• **Required action**
In the records that follow, find the line with "Reply to Briccio"; from there, retype every line exactly through the line with "Task: Click the uffizio logo", which also belongs to the answer.

(Source records)

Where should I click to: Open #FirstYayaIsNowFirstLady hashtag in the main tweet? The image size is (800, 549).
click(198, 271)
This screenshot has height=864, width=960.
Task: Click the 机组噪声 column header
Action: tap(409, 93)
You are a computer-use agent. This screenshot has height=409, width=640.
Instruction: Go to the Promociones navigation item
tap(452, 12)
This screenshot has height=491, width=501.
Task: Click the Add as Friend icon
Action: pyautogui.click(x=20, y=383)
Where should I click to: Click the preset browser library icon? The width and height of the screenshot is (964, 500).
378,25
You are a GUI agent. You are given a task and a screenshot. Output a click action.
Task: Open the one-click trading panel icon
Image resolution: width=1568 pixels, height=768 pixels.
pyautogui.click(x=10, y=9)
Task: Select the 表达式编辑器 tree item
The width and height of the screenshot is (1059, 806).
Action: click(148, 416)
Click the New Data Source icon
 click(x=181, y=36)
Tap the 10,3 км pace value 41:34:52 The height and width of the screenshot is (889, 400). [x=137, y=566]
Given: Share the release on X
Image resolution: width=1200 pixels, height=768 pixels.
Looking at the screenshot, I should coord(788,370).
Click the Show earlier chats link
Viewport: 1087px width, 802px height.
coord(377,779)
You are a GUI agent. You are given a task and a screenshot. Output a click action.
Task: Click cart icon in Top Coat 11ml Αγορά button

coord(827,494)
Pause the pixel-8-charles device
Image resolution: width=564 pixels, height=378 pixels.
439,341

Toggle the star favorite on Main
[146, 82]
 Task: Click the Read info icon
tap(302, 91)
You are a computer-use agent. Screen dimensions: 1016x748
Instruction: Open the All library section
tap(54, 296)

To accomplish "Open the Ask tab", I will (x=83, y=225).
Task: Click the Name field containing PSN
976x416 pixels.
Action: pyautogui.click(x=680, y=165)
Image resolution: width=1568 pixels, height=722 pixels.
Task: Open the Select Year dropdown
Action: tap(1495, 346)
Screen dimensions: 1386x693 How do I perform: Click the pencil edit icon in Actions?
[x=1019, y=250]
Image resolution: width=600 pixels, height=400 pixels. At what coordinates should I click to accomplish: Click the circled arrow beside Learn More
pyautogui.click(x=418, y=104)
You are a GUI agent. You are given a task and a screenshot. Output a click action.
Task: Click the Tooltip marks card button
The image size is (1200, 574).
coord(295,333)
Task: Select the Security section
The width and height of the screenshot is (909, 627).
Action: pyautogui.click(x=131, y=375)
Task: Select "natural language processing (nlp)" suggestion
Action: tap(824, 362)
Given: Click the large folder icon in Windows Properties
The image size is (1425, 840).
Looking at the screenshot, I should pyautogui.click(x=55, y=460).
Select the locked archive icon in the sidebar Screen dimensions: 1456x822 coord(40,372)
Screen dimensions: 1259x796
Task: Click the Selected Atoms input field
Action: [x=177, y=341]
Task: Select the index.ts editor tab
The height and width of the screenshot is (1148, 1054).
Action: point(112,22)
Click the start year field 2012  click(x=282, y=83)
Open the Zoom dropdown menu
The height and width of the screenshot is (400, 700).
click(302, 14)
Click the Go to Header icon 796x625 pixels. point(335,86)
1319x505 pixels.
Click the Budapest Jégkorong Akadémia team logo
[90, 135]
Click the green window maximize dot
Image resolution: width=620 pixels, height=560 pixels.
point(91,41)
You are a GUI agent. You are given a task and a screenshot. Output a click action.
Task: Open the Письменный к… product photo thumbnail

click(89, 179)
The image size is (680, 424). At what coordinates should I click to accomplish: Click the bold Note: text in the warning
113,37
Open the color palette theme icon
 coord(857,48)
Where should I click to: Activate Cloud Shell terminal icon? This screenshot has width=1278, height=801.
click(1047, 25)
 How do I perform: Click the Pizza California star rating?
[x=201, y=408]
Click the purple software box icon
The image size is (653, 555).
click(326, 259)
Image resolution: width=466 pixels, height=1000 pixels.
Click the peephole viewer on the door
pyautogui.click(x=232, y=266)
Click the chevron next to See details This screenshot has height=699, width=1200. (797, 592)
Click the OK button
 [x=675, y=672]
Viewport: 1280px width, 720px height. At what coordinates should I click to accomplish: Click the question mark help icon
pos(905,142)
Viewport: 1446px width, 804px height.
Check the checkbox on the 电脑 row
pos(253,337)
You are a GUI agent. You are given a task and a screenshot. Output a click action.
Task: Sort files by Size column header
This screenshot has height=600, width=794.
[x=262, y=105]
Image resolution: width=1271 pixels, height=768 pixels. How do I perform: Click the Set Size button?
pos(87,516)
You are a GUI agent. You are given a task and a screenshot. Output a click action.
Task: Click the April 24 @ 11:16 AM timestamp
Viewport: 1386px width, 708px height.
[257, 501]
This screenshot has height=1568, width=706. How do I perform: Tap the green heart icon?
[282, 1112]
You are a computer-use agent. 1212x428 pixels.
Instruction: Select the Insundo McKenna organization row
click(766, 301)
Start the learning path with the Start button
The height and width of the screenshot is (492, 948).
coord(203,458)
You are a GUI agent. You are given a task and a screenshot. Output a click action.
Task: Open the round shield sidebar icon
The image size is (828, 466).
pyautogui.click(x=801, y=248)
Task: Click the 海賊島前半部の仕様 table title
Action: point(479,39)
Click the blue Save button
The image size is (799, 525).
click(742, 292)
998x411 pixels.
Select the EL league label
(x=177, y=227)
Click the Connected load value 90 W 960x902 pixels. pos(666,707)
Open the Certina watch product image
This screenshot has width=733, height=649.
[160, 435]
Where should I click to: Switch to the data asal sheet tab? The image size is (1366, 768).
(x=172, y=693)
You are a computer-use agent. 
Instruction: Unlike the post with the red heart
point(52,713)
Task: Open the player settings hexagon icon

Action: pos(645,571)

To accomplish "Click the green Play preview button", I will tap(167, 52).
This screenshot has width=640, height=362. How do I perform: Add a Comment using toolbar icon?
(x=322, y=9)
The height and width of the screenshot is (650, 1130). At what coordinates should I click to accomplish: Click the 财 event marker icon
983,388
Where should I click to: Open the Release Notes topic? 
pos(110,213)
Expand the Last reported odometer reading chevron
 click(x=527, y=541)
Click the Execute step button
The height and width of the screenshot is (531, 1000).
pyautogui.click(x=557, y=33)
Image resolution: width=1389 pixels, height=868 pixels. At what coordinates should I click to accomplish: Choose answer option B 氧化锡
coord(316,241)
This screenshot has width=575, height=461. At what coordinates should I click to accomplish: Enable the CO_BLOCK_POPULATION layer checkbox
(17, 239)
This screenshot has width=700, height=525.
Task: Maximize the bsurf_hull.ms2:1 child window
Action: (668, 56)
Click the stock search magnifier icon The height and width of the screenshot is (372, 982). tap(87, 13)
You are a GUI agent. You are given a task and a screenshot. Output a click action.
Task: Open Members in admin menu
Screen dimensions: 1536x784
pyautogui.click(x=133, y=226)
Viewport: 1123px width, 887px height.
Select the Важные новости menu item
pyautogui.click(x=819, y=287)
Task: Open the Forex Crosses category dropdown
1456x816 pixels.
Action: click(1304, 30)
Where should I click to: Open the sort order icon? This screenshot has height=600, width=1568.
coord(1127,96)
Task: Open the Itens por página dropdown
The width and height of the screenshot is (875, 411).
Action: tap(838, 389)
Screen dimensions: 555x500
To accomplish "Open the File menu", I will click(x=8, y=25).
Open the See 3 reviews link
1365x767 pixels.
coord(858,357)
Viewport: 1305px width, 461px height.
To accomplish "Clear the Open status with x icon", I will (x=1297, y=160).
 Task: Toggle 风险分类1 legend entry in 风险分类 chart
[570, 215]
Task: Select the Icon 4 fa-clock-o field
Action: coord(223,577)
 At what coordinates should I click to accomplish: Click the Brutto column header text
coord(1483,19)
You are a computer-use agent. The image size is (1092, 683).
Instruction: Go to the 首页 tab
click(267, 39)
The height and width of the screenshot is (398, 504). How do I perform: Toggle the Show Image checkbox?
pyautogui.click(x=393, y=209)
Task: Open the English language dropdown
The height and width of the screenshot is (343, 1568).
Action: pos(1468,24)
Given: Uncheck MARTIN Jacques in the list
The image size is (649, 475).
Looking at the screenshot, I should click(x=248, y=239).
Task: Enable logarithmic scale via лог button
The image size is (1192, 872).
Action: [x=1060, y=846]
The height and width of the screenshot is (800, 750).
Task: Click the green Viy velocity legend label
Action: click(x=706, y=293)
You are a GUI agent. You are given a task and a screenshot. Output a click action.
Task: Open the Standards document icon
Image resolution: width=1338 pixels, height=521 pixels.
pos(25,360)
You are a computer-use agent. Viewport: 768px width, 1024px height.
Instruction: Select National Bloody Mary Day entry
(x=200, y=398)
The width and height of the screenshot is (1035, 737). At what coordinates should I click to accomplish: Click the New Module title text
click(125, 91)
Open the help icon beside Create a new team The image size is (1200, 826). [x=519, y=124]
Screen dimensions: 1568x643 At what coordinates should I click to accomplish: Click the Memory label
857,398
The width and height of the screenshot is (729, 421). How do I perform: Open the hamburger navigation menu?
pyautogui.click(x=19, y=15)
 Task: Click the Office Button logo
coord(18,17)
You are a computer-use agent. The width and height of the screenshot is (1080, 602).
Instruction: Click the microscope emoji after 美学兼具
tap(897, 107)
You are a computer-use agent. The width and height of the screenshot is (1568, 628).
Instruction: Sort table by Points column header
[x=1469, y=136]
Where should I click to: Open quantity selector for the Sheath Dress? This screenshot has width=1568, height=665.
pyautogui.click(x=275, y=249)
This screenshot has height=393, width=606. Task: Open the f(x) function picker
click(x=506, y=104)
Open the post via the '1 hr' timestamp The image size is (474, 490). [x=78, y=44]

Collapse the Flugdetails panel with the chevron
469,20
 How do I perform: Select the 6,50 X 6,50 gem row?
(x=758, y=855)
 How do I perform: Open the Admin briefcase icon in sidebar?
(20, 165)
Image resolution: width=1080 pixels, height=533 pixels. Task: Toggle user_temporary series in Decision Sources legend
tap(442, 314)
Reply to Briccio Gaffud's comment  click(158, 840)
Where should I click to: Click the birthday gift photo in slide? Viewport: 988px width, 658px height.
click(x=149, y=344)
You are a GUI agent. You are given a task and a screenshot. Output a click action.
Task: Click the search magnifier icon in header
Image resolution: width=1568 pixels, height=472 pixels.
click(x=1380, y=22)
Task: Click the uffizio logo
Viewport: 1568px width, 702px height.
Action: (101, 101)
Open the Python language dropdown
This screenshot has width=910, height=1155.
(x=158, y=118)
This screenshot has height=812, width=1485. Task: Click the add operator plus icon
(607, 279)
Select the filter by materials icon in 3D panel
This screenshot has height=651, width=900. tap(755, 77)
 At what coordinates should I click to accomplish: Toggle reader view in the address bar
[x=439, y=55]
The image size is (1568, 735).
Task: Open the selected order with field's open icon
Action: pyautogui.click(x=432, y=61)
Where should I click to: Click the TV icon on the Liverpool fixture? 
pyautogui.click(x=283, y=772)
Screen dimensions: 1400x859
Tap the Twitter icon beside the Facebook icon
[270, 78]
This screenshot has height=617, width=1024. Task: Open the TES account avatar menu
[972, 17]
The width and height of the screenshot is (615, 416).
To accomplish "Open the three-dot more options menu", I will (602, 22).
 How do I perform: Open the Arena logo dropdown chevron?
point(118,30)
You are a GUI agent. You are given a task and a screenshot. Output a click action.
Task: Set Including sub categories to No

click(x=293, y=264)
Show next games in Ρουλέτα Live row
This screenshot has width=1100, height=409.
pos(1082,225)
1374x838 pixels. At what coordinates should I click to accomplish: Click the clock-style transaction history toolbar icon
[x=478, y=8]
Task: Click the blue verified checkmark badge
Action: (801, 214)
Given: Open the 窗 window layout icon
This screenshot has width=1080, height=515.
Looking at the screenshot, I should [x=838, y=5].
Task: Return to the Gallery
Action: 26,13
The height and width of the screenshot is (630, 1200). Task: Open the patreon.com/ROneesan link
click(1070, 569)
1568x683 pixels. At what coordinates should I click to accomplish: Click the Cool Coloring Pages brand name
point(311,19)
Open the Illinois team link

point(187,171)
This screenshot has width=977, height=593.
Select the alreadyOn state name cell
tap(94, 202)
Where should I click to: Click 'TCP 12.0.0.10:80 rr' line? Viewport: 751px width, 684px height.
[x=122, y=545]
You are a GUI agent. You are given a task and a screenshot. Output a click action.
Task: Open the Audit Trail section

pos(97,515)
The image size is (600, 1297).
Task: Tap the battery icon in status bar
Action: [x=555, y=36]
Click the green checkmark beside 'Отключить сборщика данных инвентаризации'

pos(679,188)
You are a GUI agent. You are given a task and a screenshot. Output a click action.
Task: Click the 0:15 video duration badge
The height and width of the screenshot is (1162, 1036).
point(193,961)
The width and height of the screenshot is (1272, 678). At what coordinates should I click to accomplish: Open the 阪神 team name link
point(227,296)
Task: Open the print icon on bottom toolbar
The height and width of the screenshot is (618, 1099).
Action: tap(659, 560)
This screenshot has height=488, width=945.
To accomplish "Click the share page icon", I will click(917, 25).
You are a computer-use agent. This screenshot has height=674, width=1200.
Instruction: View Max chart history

(End Source records)

• **Response below**
Reply to Briccio Gaffud's comment  click(158, 840)
Where should I click to: Click the birthday gift photo in slide? Viewport: 988px width, 658px height.
click(x=149, y=344)
You are a GUI agent. You are given a task and a screenshot. Output a click action.
Task: Click the search magnifier icon in header
Image resolution: width=1568 pixels, height=472 pixels.
click(x=1380, y=22)
Task: Click the uffizio logo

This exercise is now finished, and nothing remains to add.